#### Aim of the exercise
Can you transcribe everything in the listing below, from the line that contains "Task: Click Switch" down to the line that contains "pos(1042,187)", leaving the pictures out of your answer?

#### Task inputs
-=-=-

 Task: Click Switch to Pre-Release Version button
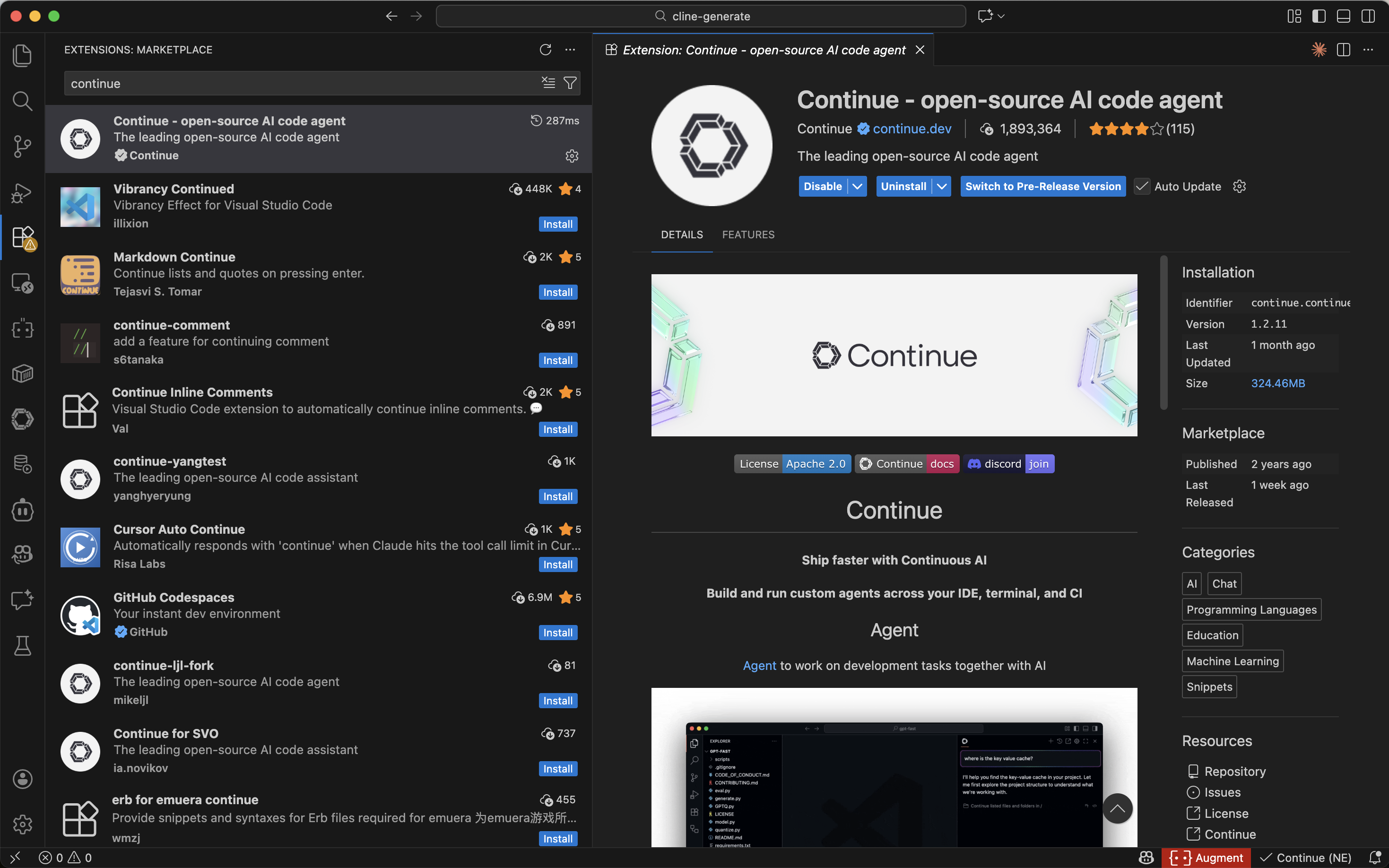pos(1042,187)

-=-=-

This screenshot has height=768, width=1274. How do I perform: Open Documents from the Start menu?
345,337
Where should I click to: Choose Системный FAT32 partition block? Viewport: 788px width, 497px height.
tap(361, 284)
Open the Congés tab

-=-=-

#### Written response
 Task: Click Switch to Pre-Release Version button
pos(1042,187)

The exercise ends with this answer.